[What the task requires] Set down each of the lines below again, unchanged and in the same order.

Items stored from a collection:

>>>

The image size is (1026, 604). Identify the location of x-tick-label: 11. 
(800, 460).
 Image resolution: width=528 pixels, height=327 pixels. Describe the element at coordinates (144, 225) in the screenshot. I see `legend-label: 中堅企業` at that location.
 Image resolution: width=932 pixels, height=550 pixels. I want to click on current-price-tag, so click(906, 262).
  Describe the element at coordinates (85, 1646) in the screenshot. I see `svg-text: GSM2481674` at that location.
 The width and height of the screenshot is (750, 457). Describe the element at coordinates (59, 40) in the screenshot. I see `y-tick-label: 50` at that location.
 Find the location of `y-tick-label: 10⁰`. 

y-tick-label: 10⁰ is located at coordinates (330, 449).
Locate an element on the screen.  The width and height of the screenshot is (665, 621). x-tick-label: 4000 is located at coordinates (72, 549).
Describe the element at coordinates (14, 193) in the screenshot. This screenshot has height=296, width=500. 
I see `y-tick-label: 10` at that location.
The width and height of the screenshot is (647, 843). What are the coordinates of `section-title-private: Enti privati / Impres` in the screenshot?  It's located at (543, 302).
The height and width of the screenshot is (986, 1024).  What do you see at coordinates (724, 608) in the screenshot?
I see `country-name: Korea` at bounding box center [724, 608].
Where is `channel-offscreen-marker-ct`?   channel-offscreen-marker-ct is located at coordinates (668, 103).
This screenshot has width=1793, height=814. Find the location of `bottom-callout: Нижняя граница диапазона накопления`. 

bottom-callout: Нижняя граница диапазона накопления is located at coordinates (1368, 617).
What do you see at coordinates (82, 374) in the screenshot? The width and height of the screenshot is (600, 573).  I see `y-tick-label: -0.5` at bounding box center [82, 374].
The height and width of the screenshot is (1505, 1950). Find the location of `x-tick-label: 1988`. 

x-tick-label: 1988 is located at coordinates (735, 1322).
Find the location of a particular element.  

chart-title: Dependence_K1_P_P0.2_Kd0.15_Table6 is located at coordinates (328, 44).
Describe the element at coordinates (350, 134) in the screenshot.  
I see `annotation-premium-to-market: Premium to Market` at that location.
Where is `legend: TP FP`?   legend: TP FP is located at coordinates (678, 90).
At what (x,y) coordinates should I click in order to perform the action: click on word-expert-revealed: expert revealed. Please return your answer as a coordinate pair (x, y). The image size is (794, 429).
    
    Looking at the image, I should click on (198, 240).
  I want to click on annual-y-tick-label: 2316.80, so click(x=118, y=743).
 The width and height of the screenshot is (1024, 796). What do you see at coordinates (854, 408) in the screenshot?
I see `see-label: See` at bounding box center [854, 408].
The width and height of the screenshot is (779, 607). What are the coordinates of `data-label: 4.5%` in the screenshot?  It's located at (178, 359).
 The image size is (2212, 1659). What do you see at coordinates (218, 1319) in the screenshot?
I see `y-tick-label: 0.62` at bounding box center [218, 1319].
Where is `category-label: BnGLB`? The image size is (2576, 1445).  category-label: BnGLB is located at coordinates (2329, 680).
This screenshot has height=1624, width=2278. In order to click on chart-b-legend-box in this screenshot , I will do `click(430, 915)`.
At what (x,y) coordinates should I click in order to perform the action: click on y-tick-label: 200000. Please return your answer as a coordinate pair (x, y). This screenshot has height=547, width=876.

<<<

[The completed task]
The image size is (1026, 604). Identify the location of x-tick-label: 11. 
(800, 460).
 Image resolution: width=528 pixels, height=327 pixels. Describe the element at coordinates (144, 225) in the screenshot. I see `legend-label: 中堅企業` at that location.
 Image resolution: width=932 pixels, height=550 pixels. I want to click on current-price-tag, so click(906, 262).
  Describe the element at coordinates (85, 1646) in the screenshot. I see `svg-text: GSM2481674` at that location.
 The width and height of the screenshot is (750, 457). Describe the element at coordinates (59, 40) in the screenshot. I see `y-tick-label: 50` at that location.
 Find the location of `y-tick-label: 10⁰`. 

y-tick-label: 10⁰ is located at coordinates (330, 449).
Locate an element on the screen.  The width and height of the screenshot is (665, 621). x-tick-label: 4000 is located at coordinates (72, 549).
Describe the element at coordinates (14, 193) in the screenshot. This screenshot has height=296, width=500. 
I see `y-tick-label: 10` at that location.
The width and height of the screenshot is (647, 843). What are the coordinates of `section-title-private: Enti privati / Impres` in the screenshot?  It's located at (543, 302).
The height and width of the screenshot is (986, 1024).  What do you see at coordinates (724, 608) in the screenshot?
I see `country-name: Korea` at bounding box center [724, 608].
Where is `channel-offscreen-marker-ct`?   channel-offscreen-marker-ct is located at coordinates (668, 103).
This screenshot has width=1793, height=814. Find the location of `bottom-callout: Нижняя граница диапазона накопления`. 

bottom-callout: Нижняя граница диапазона накопления is located at coordinates (1368, 617).
What do you see at coordinates (82, 374) in the screenshot? The width and height of the screenshot is (600, 573).  I see `y-tick-label: -0.5` at bounding box center [82, 374].
The height and width of the screenshot is (1505, 1950). Find the location of `x-tick-label: 1988`. 

x-tick-label: 1988 is located at coordinates (735, 1322).
Find the location of a particular element.  

chart-title: Dependence_K1_P_P0.2_Kd0.15_Table6 is located at coordinates (328, 44).
Describe the element at coordinates (350, 134) in the screenshot.  
I see `annotation-premium-to-market: Premium to Market` at that location.
Where is `legend: TP FP`?   legend: TP FP is located at coordinates (678, 90).
At what (x,y) coordinates should I click in order to perform the action: click on word-expert-revealed: expert revealed. Please return your answer as a coordinate pair (x, y). The image size is (794, 429).
    
    Looking at the image, I should click on (198, 240).
  I want to click on annual-y-tick-label: 2316.80, so click(x=118, y=743).
 The width and height of the screenshot is (1024, 796). What do you see at coordinates (854, 408) in the screenshot?
I see `see-label: See` at bounding box center [854, 408].
The width and height of the screenshot is (779, 607). What are the coordinates of `data-label: 4.5%` in the screenshot?  It's located at (178, 359).
 The image size is (2212, 1659). What do you see at coordinates (218, 1319) in the screenshot?
I see `y-tick-label: 0.62` at bounding box center [218, 1319].
Where is `category-label: BnGLB`? The image size is (2576, 1445).  category-label: BnGLB is located at coordinates (2329, 680).
This screenshot has height=1624, width=2278. In order to click on chart-b-legend-box in this screenshot , I will do `click(430, 915)`.
At what (x,y) coordinates should I click in order to perform the action: click on y-tick-label: 200000. Please return your answer as a coordinate pair (x, y). This screenshot has height=547, width=876.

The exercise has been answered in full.